How 'serious a website' can you build on Wappler?

So, I’m new here. My friends have been going to every length to make sure I switch to wappler. Everything looks and feels alright. Im familiar with all the extensions since I am a dreamweaver buff.

Now my question is, is wappler for mom and pop store websites? Can you really build a powerful global real cash application on wappler? Why does database query limit max at 1000?

How far can you throttle with wappler? With the source code to the functions powering your website visible on your page in “View Source” how can anyone be sure wappler sites are safe?

I could go on with my questions, you have an idea.

Hi @Citizens9 and welcome to Wappler community!

You can go as far as your imagination goes
You can build complex back-end systems for any need - custom Content Management Systems, User Management, Appointments, Events etc. as well as the front-end for them.

You can check the real-life user examples in the Showcase Section to get an idea of what our users are creating with Wappler.
Maybe some of the @wappler_ambassadors can also explain what else did they build

As for the database connection - the queries are not limited, you can show as many records as you like.

Also - all the server-side stuff is being executed on the server, so no code is exposed anywhere on the front end and nothing can be seen/done in “View Source”. With “View Source” you only see the HTML and the binding names nothing unusual and nothing to worry about, as your server actions are secured on the server.

Where is a DB query Limit @ 1000?

Create database query source. On Dreamweaver extensions. Limit is set to 1000.

Thanks a lot. Loving this already.

That is in DW extension only (using an older version of database connector there than in Wappler) and actually it’s just we forgot to remove the limit input from there.

Yes you can. If you have the foresight and planning, and an understanding of dynamic data and database basics. If you enter in to Wappler with these fundamentals you can create whatever you require including very powerful applications.

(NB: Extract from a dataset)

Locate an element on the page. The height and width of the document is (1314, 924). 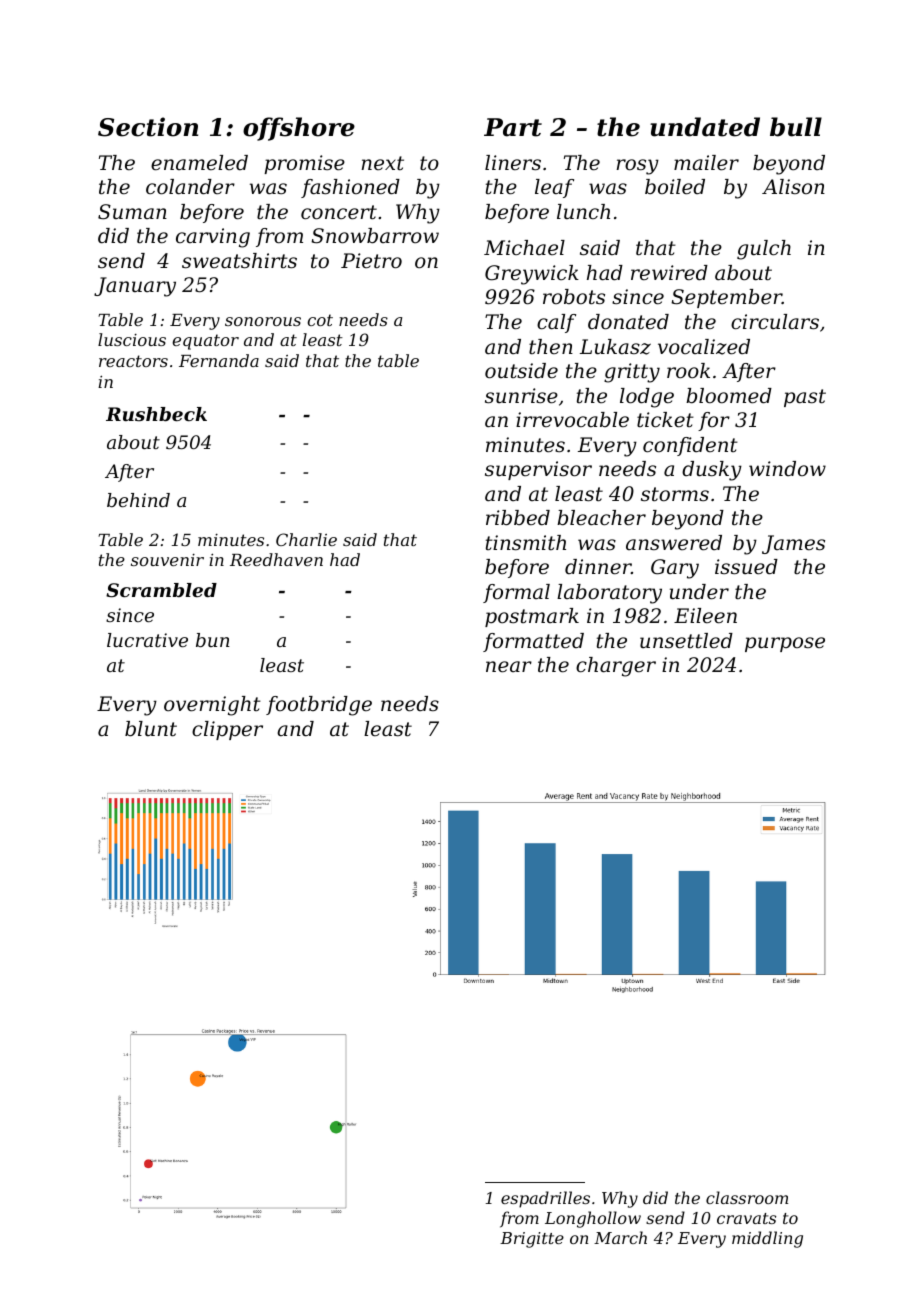
Brigitte is located at coordinates (532, 1240).
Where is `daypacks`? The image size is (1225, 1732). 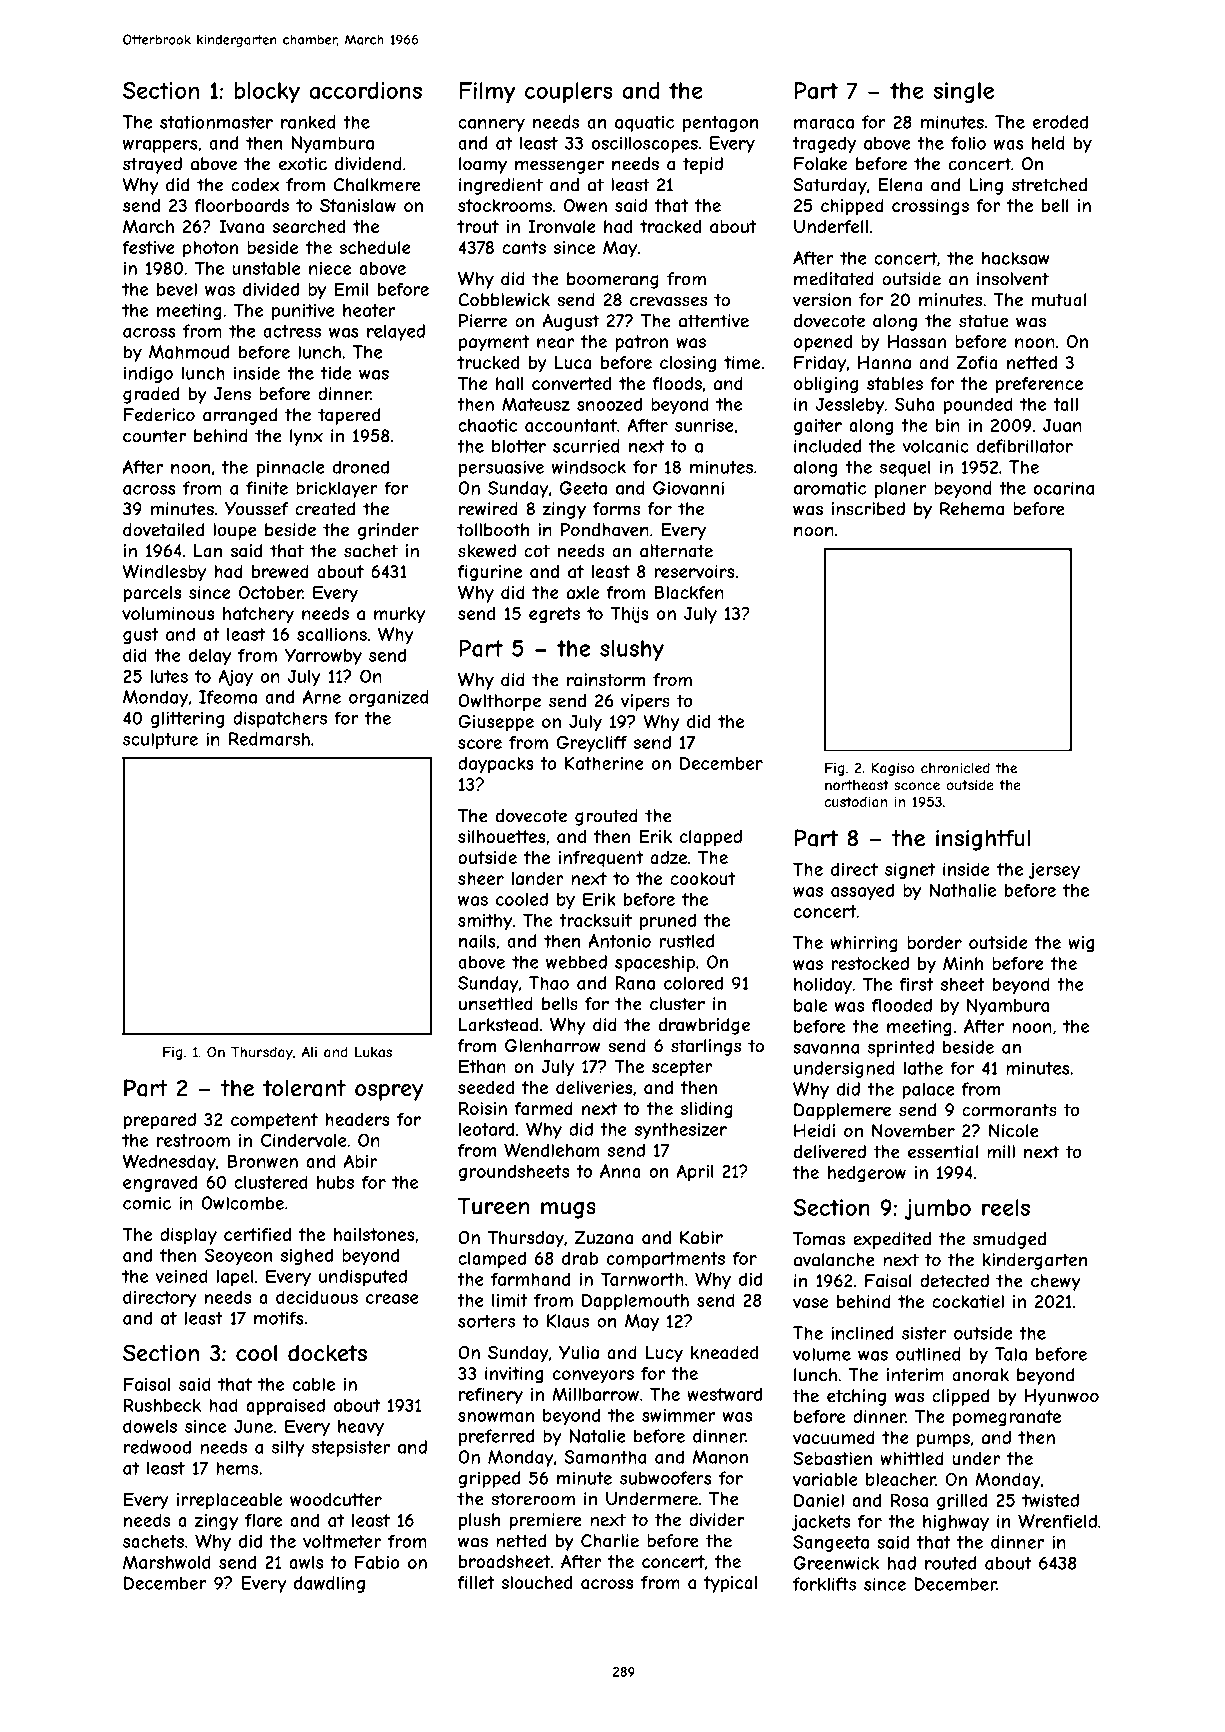
daypacks is located at coordinates (496, 764).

It will be your skill as a Developer that dictates how far you can extend the capabilities of Wappler.

This is the same for any website pretty much (especially Wordpress, Joomla, and off the shielf mainstream CMS platforms)… If someone wants in they will generally find a way. Usually through the back-end by exploiting unpatched vulnerabilities on the server for example. Wappler can not protect against such a threat. That is really down to the host or developer to safeguard and audit respectfully. Saying that we have used DMX and Wappler codebases on multiple projects on various platforms, and to our knowledge the codebase has not been exploited. Where as we have seen many Wordpress deployments exploited in the same environments. Just maintain everything, update all libraries, audit your code (check time-stamps and server logs, set up correct permissions for your back-end, be sensible, be on top, and take responsibility).

My two cents

if HTML + JS + PHP can build it
then wappler can. there is no fixed limit on anything by wappler

All of the above but with one priviso that I think should be coming soon - server-side API integration
then the sky isn’t even your limit

@Teodor I checked the source on some showcases, and my own app and found that all the server connect components with their URL & GET parameters are exposed in the source. Isn’t that something to be concerned about?

Applying server side security as given in below tutorial does help, but is that enough?

For actions which already print the results on your page, that is not an issue. You can already see the same results on a page that is public…
Of course in your admin part you should take care of protecting your data, but that is valid for any kind of website - build with or without Wappler.

For the admin part, I do have security restrict in place and it works well. But, does having the names exposed pose a threat to abuse of API?
Before Wappler, I have used ajax for API calls, and URLs are exposed there too, but they are not as easily visible in a series of lines as here.

Also, could you please suggest any more general measures for protecting the API & data, besides security restrict action?

Not really - the server action only returns the data you are using on the page… all you can see is a json file with the data you see on your page.

That’s pretty much enough for the server action which require to be protected.

@nshkrsh just for your info - even the web apps of big companies like DHL are using the same API calls, which are clearly accessible in the console:

Screenshot_3.jpg1171×1147 201 KB

This is true. But as you had written earlier, for public pages, this is not an issue.
My main concern was for the admin pages, for which security restrict seem to work great!

web apps made using wappler is secure. when you use it correctly and i have tested a website with netsparker and no vulnerabilities where found

Thats great to hear! I am a bit less worried now.

Do you have any particular suggestion regarding securing Wappler apps, besides the security restrict action?

As serious as a heart attack.

… unless your query includes data which you are not displaying on the page.

Something which may not be obvious to people starting with Wappler is that whatever data is included in the query is easily accessible - whether or not it’s displayed on the page. Eg if someone chooses the default asterisk/all fields, that could be a security issue (eg if your products table includes your cost prices). I’m referring to pages which are publically accessible, not backend pages which can be protected of course. (Or am I wrong, and there is a way to prevent access to this data?)

Well, we already discussed this a few times, but again - this is not Wappler related. That’s something valid for all the tools out there from hand coding PHP to any tool you can think of.

That’s basics of designing your data structures.
There is no logical reason to include data which you don’t want to show on the page, in your query…

That’s why the query builder allows you to select only the database fields you need to use on the page.